Class 12 physics Resistivity Metre bridge

Determine the Resistivity of a Wire Using a Metre Bridge – Class 12 Practical

June 10, 2019

Aim

To determine the resistivity (specific resistance) of a given wire by using a metre bridge (Wheatstone bridge) to measure the resistance of a known length of wire and calculating resistivity from measured diameter and length.

Apparatus Required

Metre bridge, a test wire of known length, low-value resistance box, galvanometer and jockey, one-way key, cell or battery eliminator, thick connecting wires, sand paper, and screw gauge.

Theory

To find the resistance of the wire

A metre bridge works on the principle of the Wheatstone bridge.
The unknown resistance X is placed in the right gap, while a known resistance R from the resistance box is in the left gap.

When the bridge is balanced (null deflection on galvanometer):

[ \frac{P}{Q} = \frac{L}{100 - L} ]

[ \frac{P}{Q} = \frac{R}{X} ]

[ X = \frac{R(100 - L)}{L} ]

Specific Resistance (Resistivity)

The resistivity ( \rho ) of the wire is:

[ \rho = \frac{RA}{L} = \frac{\pi r^2 X}{L} ]

where
• r = radius of wire
• L = length of wire
• X = resistance of wire

Procedure

Measure the diameter of the wire using a screw gauge and calculate its radius.
Clean insulation from connecting wires using sand paper.
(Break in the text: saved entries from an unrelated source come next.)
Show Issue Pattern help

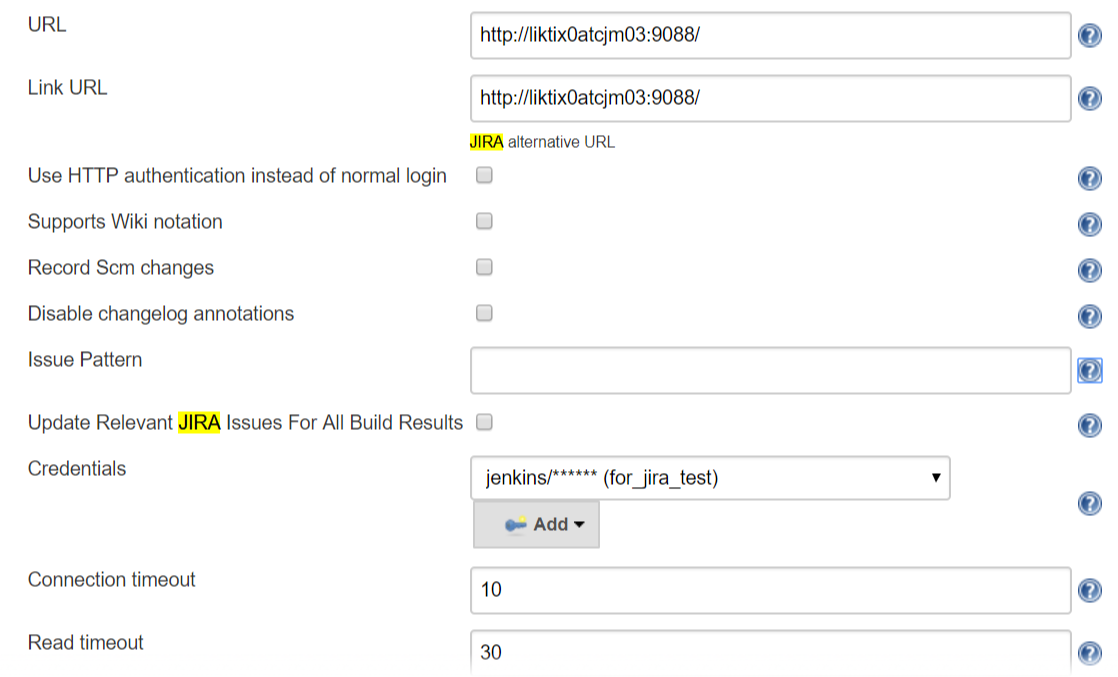[1090, 370]
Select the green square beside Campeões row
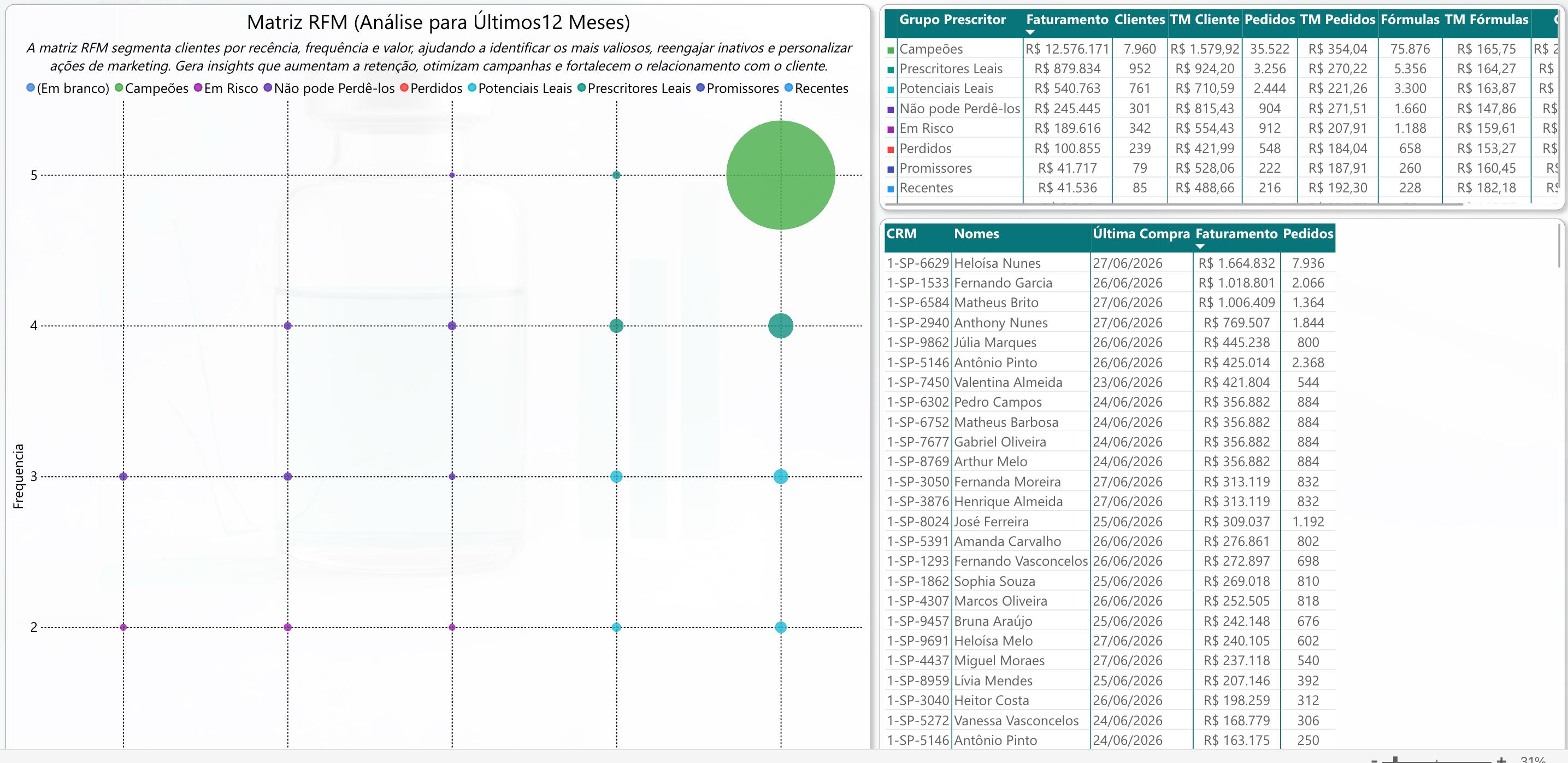This screenshot has height=763, width=1568. pos(891,50)
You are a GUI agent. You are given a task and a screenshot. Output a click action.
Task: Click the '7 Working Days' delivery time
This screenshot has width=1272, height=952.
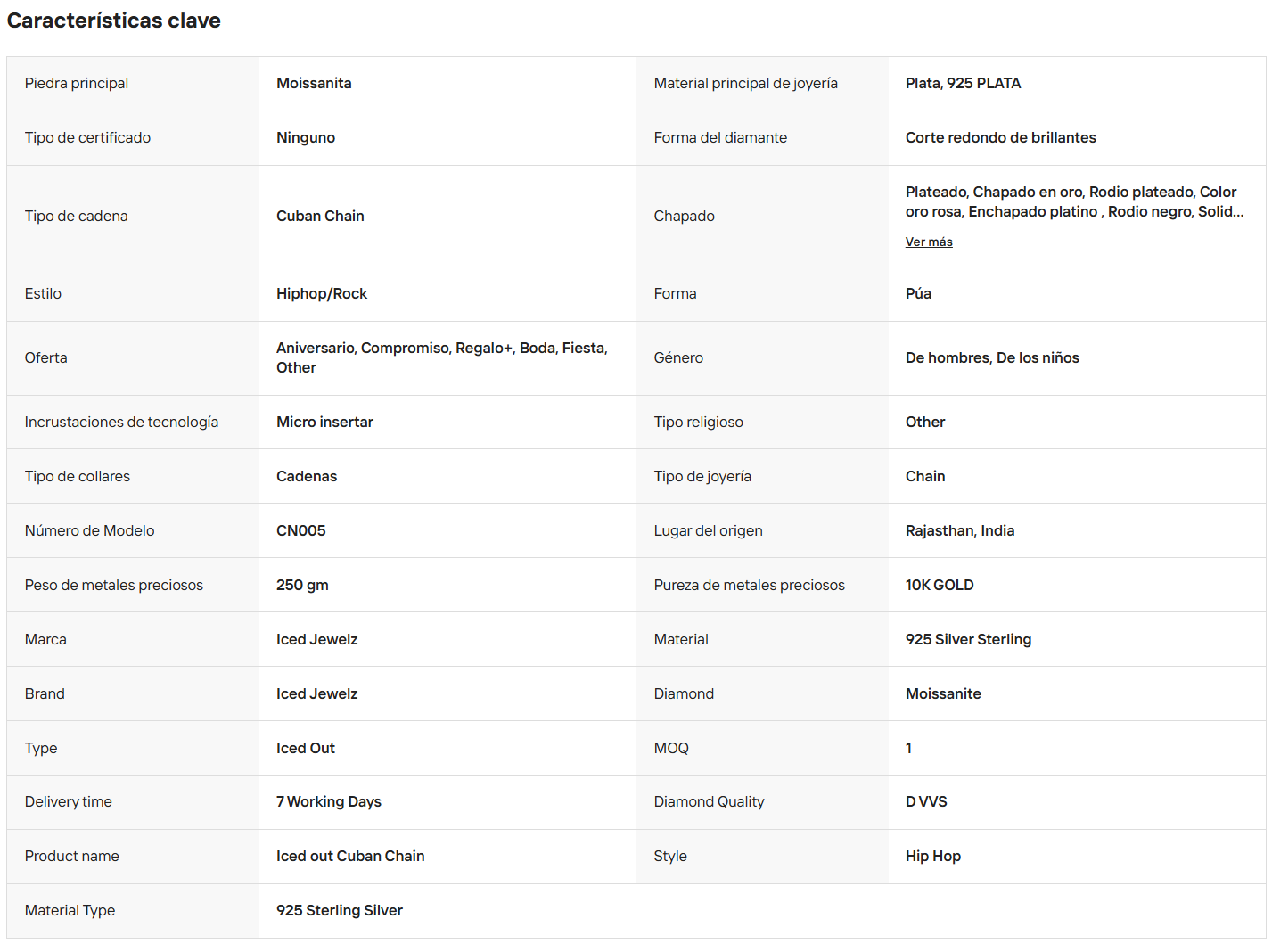pyautogui.click(x=329, y=801)
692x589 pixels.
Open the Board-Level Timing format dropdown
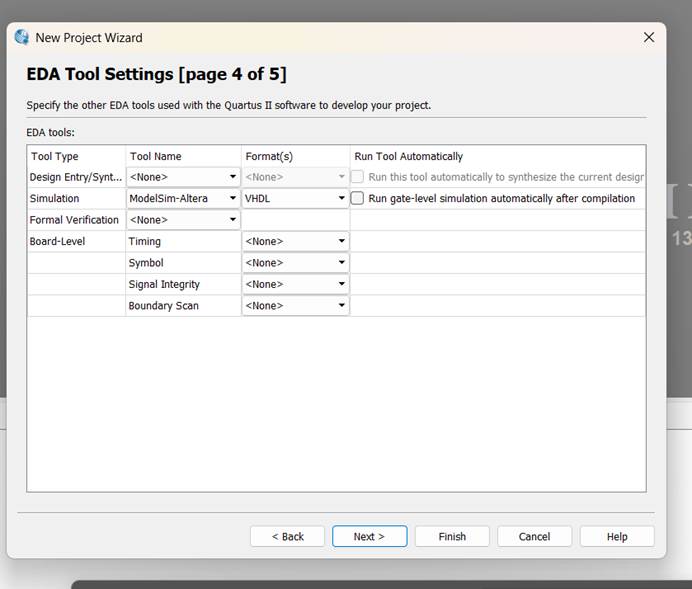(x=295, y=241)
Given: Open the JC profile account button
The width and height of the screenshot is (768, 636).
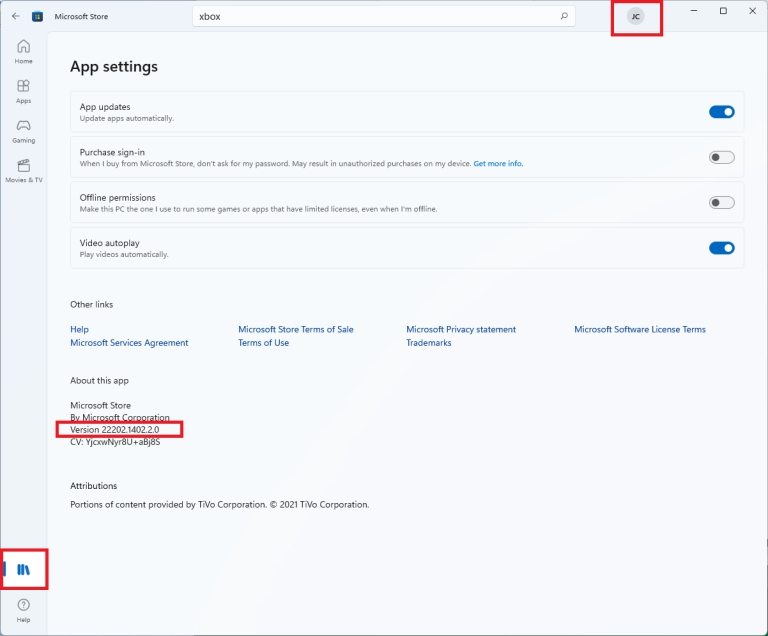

Press all resistance box plugs tightly.
Set up the circuit as shown, with the unknown resistance in one gap.
Introduce resistance R from the resistance box.
Touch the jockey first at A and then at C.
Observe the galvanometer deflection direction.
Ensure the jockey touches the wire only for a fraction of a second.
Adjust R so that the null point lies between 30 cm and 70 cm.
Repeat step 4 for four different values of R.
Interchange resistances S and R and repeat the same procedure.
Ensure the same length of wire is in the gap after interchange.